In order to provide a deeper insight into the metabolic effects of HI larvae fat in broilers, differential transcriptome analysis of the liver was carried out. The finding that only 55 annotated genes out of more than 19,000 genes screened were found to be differentially expressed between group HI-5.0 and group HI-0 and the number of genes regulated greater twofold was very low, suggests that the impact of HI larvae fat inclusion on the hepatic transcriptome was modest. As expected, the impact of HI larvae fat inclusion on the hepatic transcriptome was less at the lower dietary inclusion level of HI larvae fat; i.e., only 25 annotated genes were identified as differentially expressed between groups HI-2.5 and HI-0, from which 7 genes were also differentially expressed between groups HI-5.0 and HI-0. Bioinformatic GSEA of these 55 differentially expressed hepatic genes revealed a particular involvement of the encoded proteins in biological processes dealing with sterol metabolism, such as cholesterol metabolic process, cholesterol biosynthetic process, sterol metabolic process, steroid biosynthetic process and lipid biosynthetic process. This observation was likely explained by the finding that several genes involved in sterol synthesis, such as HMGCS1 (encoding 3-hydroxy-3-methylglutaryl-CoA synthase 1), SCAP (encoding SREBF chaperone), AKR1D1 (encoding aldo–keto reductase family 1 member D1), FDFT1 (encoding farnesyl-diphosphate farnesyltransferase 1) and HSD17B7 (encoding hydroxysteroid 17-beta dehydrogenase 7), were amongst the genes differentially expressed between groups HI-5.0 or HI-2.5 and HI-0. Despite that the proteins encoded by HMGCS1, FDFT1 and SCAP are involved in cholesterol synthesis [63], the unaltered levels of free cholesterol and CE in the liver between groups suggests that the regulation of these genes by HI larvae fat inclusion had no impact on hepatic cholesterol levels.
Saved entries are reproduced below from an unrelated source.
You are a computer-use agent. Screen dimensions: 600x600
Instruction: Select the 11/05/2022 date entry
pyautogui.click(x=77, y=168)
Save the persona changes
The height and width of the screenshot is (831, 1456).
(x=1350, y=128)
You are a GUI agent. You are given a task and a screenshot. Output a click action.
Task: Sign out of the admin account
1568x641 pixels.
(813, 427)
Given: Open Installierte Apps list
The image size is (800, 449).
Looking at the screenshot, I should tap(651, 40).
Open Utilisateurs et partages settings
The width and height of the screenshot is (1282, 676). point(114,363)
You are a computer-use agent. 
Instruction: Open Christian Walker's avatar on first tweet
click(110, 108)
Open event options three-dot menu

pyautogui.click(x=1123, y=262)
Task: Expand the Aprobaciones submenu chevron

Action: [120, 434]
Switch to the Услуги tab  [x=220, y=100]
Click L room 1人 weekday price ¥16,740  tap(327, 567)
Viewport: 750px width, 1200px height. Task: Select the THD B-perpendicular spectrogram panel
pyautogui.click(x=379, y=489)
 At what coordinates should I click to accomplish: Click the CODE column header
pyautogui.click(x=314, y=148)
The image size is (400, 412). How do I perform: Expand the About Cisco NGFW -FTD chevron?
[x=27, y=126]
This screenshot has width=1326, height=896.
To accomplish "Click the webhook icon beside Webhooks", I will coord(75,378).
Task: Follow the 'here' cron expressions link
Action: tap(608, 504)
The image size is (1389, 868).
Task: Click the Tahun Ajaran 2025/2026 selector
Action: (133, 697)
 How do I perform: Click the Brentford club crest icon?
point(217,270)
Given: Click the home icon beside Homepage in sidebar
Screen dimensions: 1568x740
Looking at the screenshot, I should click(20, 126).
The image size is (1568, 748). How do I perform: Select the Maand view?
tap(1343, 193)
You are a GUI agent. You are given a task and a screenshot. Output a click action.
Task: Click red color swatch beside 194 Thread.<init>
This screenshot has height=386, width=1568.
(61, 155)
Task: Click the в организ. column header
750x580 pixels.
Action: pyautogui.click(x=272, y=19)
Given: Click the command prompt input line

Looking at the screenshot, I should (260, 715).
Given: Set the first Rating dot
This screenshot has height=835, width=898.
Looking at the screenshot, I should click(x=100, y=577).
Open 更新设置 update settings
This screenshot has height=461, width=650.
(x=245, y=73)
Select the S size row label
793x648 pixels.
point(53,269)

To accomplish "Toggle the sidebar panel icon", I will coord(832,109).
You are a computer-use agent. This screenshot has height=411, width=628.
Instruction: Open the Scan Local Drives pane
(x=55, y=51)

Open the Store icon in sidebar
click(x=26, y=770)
Plausible reasons might be that the regulation of these genes occurred either only at the transcriptional level or at a too weak level to substantially alter the abundance of the encoded proteins. In any case, our findings from hepatic transcriptome analysis indicate that the effect of soybean oil replacement with HI larvae fat on intermediary metabolism of broilers is relatively weak.

Conclusion

Comprehensive analysis of the effect of partial and complete replacement of soybean oil with HI larvae fat in broiler diets on growth performance, cecal microbiome, liver transcriptome and liver and plasma lipidomes revealed only very modest, but not any adverse effects of dietary HI larvae fat inclusion. Interestingly, growth performance of the broilers during the starter period was even improved by dietary inclusion of HI larvae fat. The findings of this study suggest that HI larvae fat can be used as an alternative fat source in broiler diets, which makes broiler production more sustainable through the exclusion of soybean oil and the utilization of HI larvae fat from regional production.